The Southern Utah Museum of Art (SUMA) minimizes its carbon footprint with a number of green features—from using recycled materials with little to no VOCs to energy-efficient plumbing fixtures.
Designed by Brooks + Scarpa, the building immediately stands out with its canyon-like roof. The 120-foot cantilever roof covers the entire museum as well as a sheltered event space. The roof’s shape is not just for aesthetics, though; it also shades the west-facing glass facade, reducing direct solar gain, which helps protect the art from sun damage. The museum’s light-colored exterior walls also reduce heat gain, while its windows maximize daylighting.
In addition, the unique roof allows for stormwater collection. The sloped sides redirect water into concealed wells, which then regenerate the collected water into the aquifer. The museum also conserves water through dual flush toilets and hot water circulators.
But museums also have the challenge of illuminating artwork while conserving it. SUMA uses 100% high-efficiency LED lighting. Movable displays contain their own lighting systems, so lighting is only used when and where necessary.
To offset the high energy costs of running a museum, SUMA uses a trigeneration system with radiant heating and cooling, as well as programmable thermostats that adjust ventilation rates based on occupancy. This smart mechanical system provides cooling and heating only when and where needed, saving on energy and utility costs. As a result, SUMA reduces its heating and cooling loads by 45%.
Heating and Cooling Loads
The heating load is how much heat energy would need to be added to a space to maintain a comfortable environment, while the cooling load is the amount of heat energy that would need to be removed.

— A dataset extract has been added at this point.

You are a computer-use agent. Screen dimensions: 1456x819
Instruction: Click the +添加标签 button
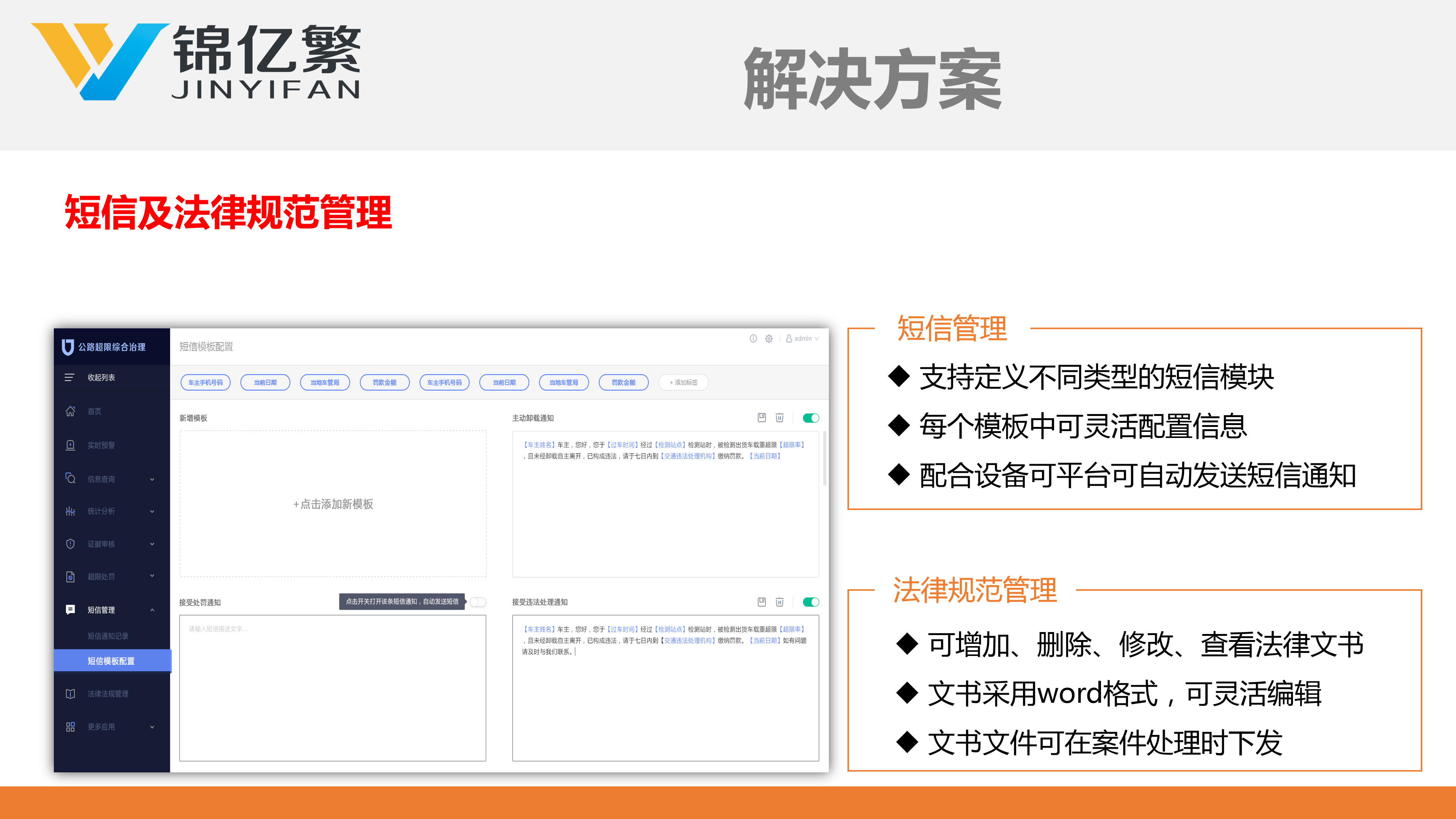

A cantilever is a projecting beam or girder anchored at one end. Cantilever construction is often used for overhangs to create a covered exterior space that is not blocked by external supports.
Volatile organic compounds, or VOCs, are organic compounds that easily turn into vapors or gases. These compounds often contain carbon and are very hazardous, posing major health risks, according to the EPA.
Dual Flush Toilets
Dual flush toilets give the user a choice of flushes to manage solid and liquid waste differently, helping to conserve water and energy.